Vu les éléments qui précèdent, le Procureur devra activer la procédure, à savoir procéder ou faire procéder à toutes les mesures d’instruction nécessaires et utiles à l’élucidation de l’affaire et statuer à bref délai.

3.

Il s’ensuit que le recours de X.________ doit être admis et le dossier adressé au Ministère public afin qu'il procède dans le sens des considérants.

Les frais de la procédure de recours, par 880 fr. (art. 20 al. 1 TFIP [Tarif des frais de procédure et indemnités en matière pénale du

28.

septembre 2010; BLV 312.03.1]), seront laissés à la charge de l'Etat (art. 423 al. 1 CPP).

Le recourant, qui a procédé avec l’assistance d’un avocat de choix et qui a obtenu gain de cause, a droit à une indemnité pour les dépenses obligatoires occasionnées par la procédure de recours (433 al. 1 CPP par renvoi de l’art. 436 al. 1 CPP). La liste d’opérations produite par Me Albert Habib (P. 8), indiquant trois heures de travail, est admise. Au tarif horaire de 300 fr. (art. 26a al. 3 TFIP), le défraiement s’élève à 900 fr., auquel il faut ajouter 2 % pour les débours (art. 19 al. 2 TDC [Tarif des dépens en matière civile du 23 novembre 2010; BLV 270.11.6] par renvoi de l'art. 26a al. 6 TFIP) et 7,7 % pour la TVA, ce qui correspond à la somme de 989 fr. en chiffres ronds.

Par ces motifs, la Chambre des recours pénale prononce:

Par ces motifs, la Chambre des recours pénale prononce:

I. Le recours est admis.
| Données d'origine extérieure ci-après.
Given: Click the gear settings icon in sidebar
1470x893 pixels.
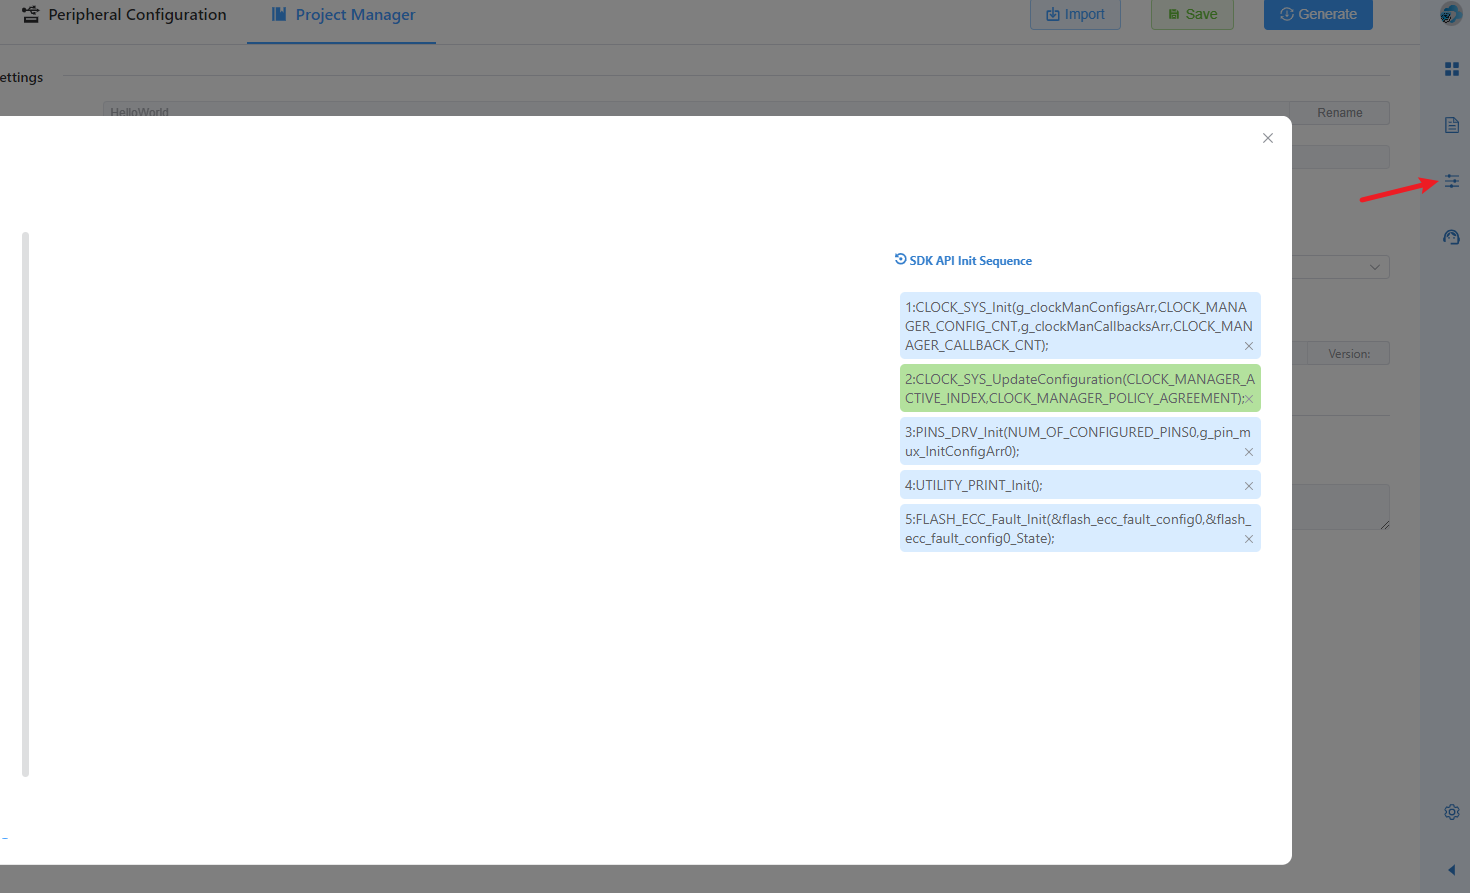Looking at the screenshot, I should click(x=1451, y=812).
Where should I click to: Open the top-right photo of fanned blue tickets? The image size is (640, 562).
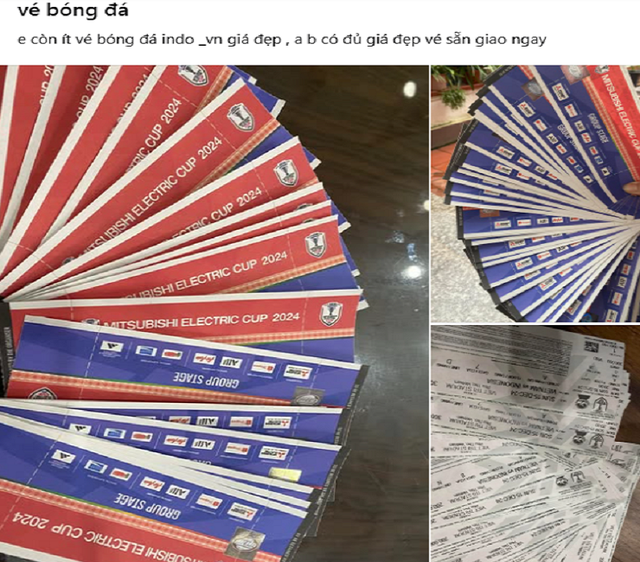(536, 193)
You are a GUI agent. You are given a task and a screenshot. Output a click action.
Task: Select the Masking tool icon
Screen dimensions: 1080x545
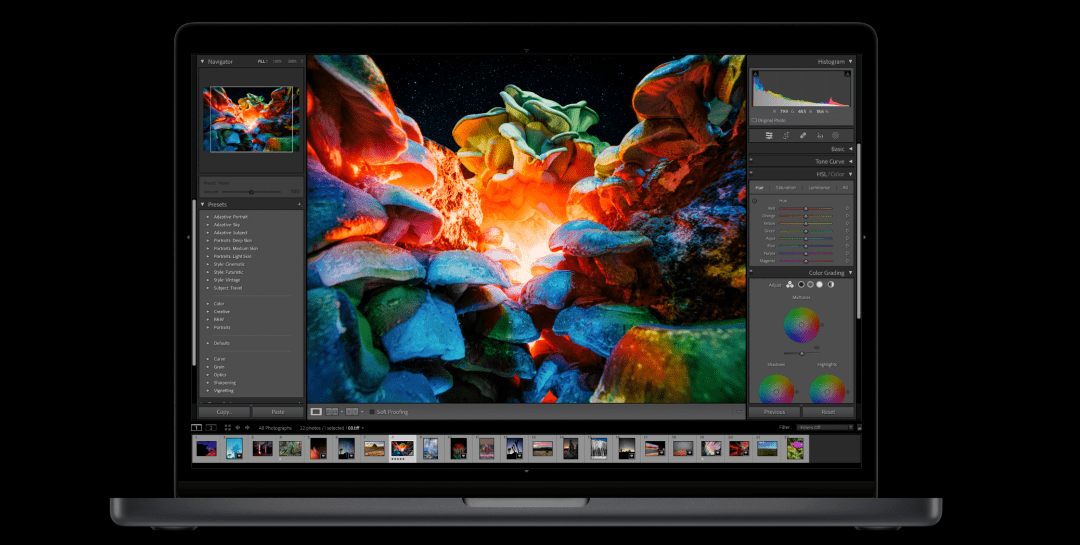click(x=835, y=136)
II. Le dossier de la cause est transmis au Ministère public de l'arrondissement de Lausanne pour qu'il procède dans le sens des considérants. III. Les frais de la procédure de recours, par 880 fr. (huit cent huitante francs), sont laissés à la charge de l'Etat. IV. Une indemnité de 989 fr. (neuf cent huitante-neuf francs) est allouée à X.________ pour la procédure de recours, à la charge de l'Etat. V. L’arrêt est exécutoire.

Le président: La greffière:

Du

Le présent arrêt, dont la rédaction a été approuvée à huis clos, est notifié, par l'envoi d'une copie complète, à: - Me Albert Habib, avocat (pour X.________), - Ministère public central,

et communiqué à: - M. le Procureur de l'arrondissement de Lausanne, - M. le Chef de la Police judiciaire de Lausanne,

par l’envoi de photocopies.

Le présent arrêt peut faire l'objet d'un recours en matière pénale devant le Tribunal fédéral au sens des art. 78 ss LTF (loi du 17 juin 2005 sur le Tribunal fédéral; RS 173.110). Ce recours doit être déposé devant le Tribunal fédéral dans les trente jours qui suivent la notification de l'expédition complète (art. 100 al. 1 LTF).